The thing is, the people who elected him don't see it that way. His approval ratings are sinking faster than Joe Frazier at a swim meet (anyone under the age of 45 who has never seen the footage of Joe Frazier at "The Superstars" competition won't get that. Trust me, it's hilarious.) Check out the leftist blogs, websites and radio shows. They hate the guy.
I know why Obama has been such a crushing disappointment to his supporters. This is Casino America, where all you do is pull a lever, and a magic machine spits out mountains of nickels. No problem takes longer than 22 minutes to resolve. He's taking the Sensible Weight Loss view -- it took years to get to where we are; the only way to get back to normal is Eating Right and Exercise and Slow Steady Progress -- and we want Mexican diet pills and Weight Loss Miracles!
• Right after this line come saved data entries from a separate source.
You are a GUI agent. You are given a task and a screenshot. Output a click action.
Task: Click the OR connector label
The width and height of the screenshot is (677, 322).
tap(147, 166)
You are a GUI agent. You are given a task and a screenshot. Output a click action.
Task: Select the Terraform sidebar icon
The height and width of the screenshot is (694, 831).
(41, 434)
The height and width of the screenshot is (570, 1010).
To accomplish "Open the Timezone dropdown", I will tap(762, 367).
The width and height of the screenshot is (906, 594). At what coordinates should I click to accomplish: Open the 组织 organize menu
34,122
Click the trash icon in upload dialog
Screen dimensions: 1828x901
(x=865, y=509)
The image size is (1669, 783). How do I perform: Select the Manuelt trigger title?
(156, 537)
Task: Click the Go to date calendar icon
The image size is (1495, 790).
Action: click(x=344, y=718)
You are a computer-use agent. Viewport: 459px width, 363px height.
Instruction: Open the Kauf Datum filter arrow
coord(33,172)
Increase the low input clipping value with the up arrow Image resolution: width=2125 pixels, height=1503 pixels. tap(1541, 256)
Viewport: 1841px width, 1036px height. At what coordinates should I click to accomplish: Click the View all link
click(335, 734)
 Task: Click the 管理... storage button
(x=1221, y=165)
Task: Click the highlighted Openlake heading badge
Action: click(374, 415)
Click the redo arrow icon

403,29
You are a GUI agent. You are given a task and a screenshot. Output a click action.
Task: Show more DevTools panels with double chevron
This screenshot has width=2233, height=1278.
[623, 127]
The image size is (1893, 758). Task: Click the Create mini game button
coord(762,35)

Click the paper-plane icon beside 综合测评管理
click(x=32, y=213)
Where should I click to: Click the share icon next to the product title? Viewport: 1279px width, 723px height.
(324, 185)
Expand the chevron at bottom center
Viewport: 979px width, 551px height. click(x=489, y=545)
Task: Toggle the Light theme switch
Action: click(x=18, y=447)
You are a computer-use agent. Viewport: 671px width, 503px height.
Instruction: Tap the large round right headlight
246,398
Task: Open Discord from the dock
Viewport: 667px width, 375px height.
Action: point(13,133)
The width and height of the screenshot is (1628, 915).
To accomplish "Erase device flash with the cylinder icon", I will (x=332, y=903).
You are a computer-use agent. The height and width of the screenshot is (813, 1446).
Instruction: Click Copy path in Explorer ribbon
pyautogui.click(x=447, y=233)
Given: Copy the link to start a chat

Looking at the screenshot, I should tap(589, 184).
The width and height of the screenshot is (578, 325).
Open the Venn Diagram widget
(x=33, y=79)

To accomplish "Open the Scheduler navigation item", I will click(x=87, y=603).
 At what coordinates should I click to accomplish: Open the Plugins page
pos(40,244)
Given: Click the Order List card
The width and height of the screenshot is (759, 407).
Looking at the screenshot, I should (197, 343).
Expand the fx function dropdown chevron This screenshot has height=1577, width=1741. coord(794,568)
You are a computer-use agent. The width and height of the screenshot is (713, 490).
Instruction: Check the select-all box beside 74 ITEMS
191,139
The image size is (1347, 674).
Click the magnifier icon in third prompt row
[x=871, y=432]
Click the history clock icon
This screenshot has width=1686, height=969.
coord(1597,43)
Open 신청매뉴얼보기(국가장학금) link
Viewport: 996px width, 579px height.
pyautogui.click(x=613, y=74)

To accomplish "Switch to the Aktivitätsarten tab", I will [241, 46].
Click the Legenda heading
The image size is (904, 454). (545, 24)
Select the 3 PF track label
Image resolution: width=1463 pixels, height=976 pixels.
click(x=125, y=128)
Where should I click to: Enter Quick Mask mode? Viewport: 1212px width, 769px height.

We need a new Mount Rushmore, featuring the faces of our new ethos: Ronald Reagan, who convinced us that we are strong and wise and wonderful, no matter how weak and stupid and awful we might be; Oprah Winfrey, who taught us that everything is part of the public record, and that pursuit of personal needs is the most noble human endeavor; Hugh Hefner, who showed us that if you use words like "empowerment" and "liberation" and "rejecting Puritanism" often enough, you can infantilze sex and reduce women to blonde, plucked, pneumatically enhanced toys all you want; and Oral Roberts, who reinvented Christianity as a series of parlor tricks, performed to a mass television audience, and reimagined the Savior as a 900 foot tall mob enforcer, poised to rub you out if you don't give Him the requisite protection money.
So Obama enters the cesspool left behind by The Worst Administration in History, and tells us, "Draining this mess is going to take longer than we thought, and it's going to take some sacrifice from all of us," and his reasoned, rational supporters respond with head shaking and finger pointing and great steaming piles of criticism.
I am still not completely sold on Mister Obama. But he's our president, the only one we have, and I for one am prepared to do more than wear a red ribbon to show my support. And that includes being patient.